Texto de partida:

════════════════

José Abu-Tarbush
La dimensión estatal de Palestina
JOHN QUIGLEY (2010). The Statehood of Palestine: International Law in the Middle East Conflict. Nueva York: Cambridge University Press, 326 págs.
(AWRAQ , 3,  2011).

            La dimensión estatal de Palestina ha estado tradicionalmente vinculada a la prospectiva, en concreto, a la construcción de un futuro Estado palestino. Su establecimiento sería fruto de la resolución del conflicto que enfrenta al Estado israelí y a la sociedad palestina desde hace unas seis décadas, aproximadamente. Sin olvidar que semejante escenario fue resultado de la pugna que previamente, durante el periodo de entreguerras, protagonizaron el movimiento sionista y el nacional palestino por el control exclusivo del territorio de Palestina, entonces bajo mandato británico.

════════════════

Material proporcionado:

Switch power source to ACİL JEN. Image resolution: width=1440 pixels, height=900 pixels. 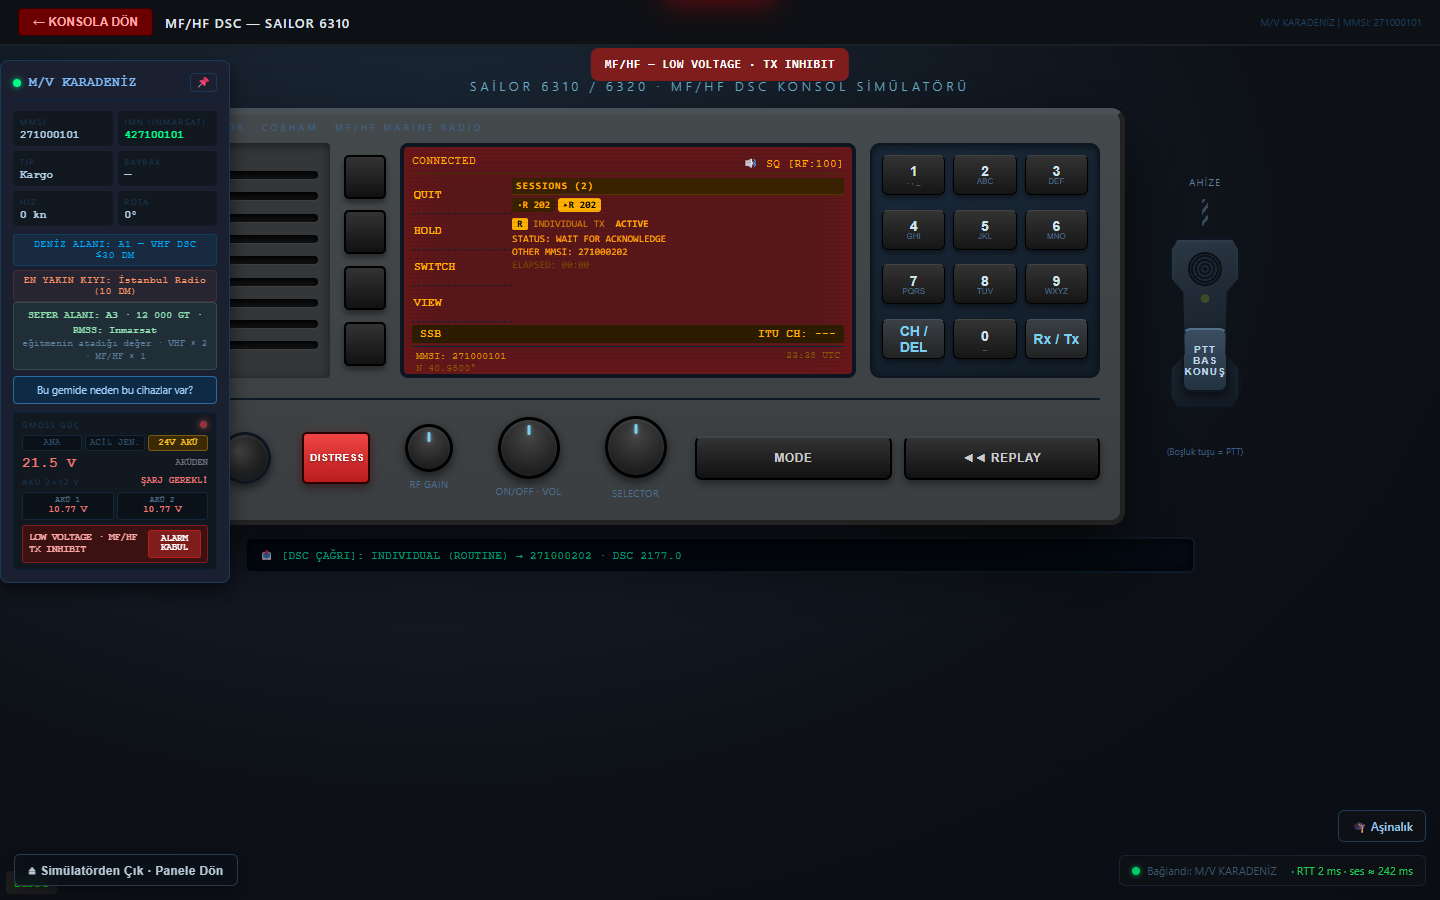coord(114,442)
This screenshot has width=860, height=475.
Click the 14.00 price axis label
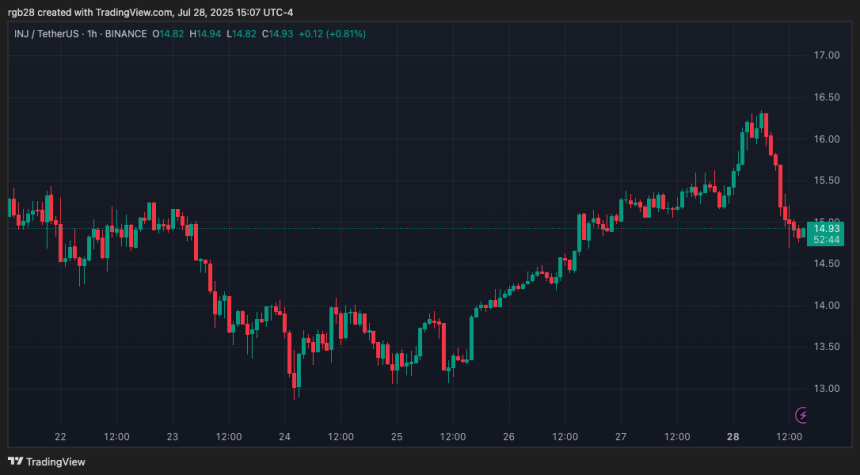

════════════════

Qué se pide:
Prosigue el texto sobre la dimensión estatal de Palestina a partir de su última oración.

Resultado:
            A su vez, las dos principales opciones para la resolución de la controversia han girado en torno a la extensión territorial que tendría ese hipotético Estado palestino. La primera opción, la de un Estado en «todo el territorio del Mandato británico en Palestina», se corresponde con el programa original de la Organización para la Liberación de Palestina (OLP), centrado en su carácter «democrático y secular», en la igualdad de todos sus ciudadanos ante la ley, sin ningún tipo de discriminación por su origen étnico y confesional. La segunda opción, concretada en la creación de un pequeño Estado palestino en los territorios ocupados por Israel durante la guerra de 1967 —esto es, en la Franja de Gaza, Cisjordania y Jerusalén Este, donde residiría su capital—, responde al programa mínimo de la OLP, que aceptó poner fin definitivo a la disputa, limitando su reivindicación estatal al 22% del territorio de Palestina en convivencia segura y pacífica con el Estado de Israel.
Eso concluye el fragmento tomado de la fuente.